Daytona hit $3M ARR in 95 days. CEO Ivan Burazin explains how (10 Minutes or Less)
Series A startup Daytona had a real business: customers, revenue, enterprise interest.
Ivan Burazin walked away anyway.
He was going all in on agents.
I interviewed my friend Ivan, CEO of Daytona, on this week's podcast. Most podcasts are an hour or more. This one is 10 Minutes or Less.
Daytona builds sandboxes, basically composable computers for AI agents. When an agent writes code, installs packages, browses, tests, retries, or keeps state, it needs a machine to do that work in. Safe, fast, able to spin up on demand.
But Daytona did not start there.
The company arc:
In 2023, Ivan started the company as an on-prem product for human engineers. It had traction. It also had enterprise sales, a slog even in 2026.

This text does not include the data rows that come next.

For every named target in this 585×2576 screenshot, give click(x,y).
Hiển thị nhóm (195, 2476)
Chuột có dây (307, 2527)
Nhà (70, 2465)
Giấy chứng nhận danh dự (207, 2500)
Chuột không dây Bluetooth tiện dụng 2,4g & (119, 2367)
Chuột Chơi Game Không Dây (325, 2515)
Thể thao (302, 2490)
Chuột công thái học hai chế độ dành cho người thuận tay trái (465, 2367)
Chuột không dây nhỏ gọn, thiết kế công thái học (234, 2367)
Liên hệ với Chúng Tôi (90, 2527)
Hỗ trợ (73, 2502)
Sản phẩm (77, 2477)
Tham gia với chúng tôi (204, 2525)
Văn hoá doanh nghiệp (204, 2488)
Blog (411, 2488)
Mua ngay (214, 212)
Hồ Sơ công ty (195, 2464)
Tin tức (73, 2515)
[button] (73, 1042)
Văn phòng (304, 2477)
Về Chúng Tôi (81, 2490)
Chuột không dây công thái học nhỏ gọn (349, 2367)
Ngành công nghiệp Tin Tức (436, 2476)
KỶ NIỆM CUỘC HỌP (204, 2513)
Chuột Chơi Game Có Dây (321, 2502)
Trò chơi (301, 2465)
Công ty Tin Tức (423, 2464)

On a call with one of the biggest banks, they ask how big the company is. Ivan says 15. The bank asks, "Five-zero?" Ivan says, "No, one-five." Conversation over.
At the same time, AI-agent companies were pulling Daytona somewhere else.
Ivan showed the new product around and felt real product-market fit for the first time. Every demo got the same reaction: "I need this right now."
They started handing out alpha API keys. The pull felt different from anything Ivan had experienced before.
Ivan decided to shut it down completely and sent those customers to competitors anyway.
Then the numbers went vertical: $1M ARR 50 days after launch, $3M ARR 45 days later, $24M Series A led by FirstMark's Matt Turck. The company keeps growing like mad.
That's the clean version.
The messier version is Ivan on planes between the US and Croatia, sleeping around five and a half hours, taking maybe two days total off since, and doing weekly IVs because you can't drink the equivalent of eight liters of water.
He went viral for tweeting that if you take a break these holidays, you're not gonna make it. His point was narrower than hustle theater: in this supercycle, every moment you're not working, you're ceding it to someone else.
Someone replied that they'd never heard of his company.
Ivan's answer: exactly. That's why I can't take a break.
Asked if it lets up anytime soon, he said: "I don't know the answer to that."
I found the candor refreshing. This is the level of speed many founders are choosing while the agent infrastructure market changes every day.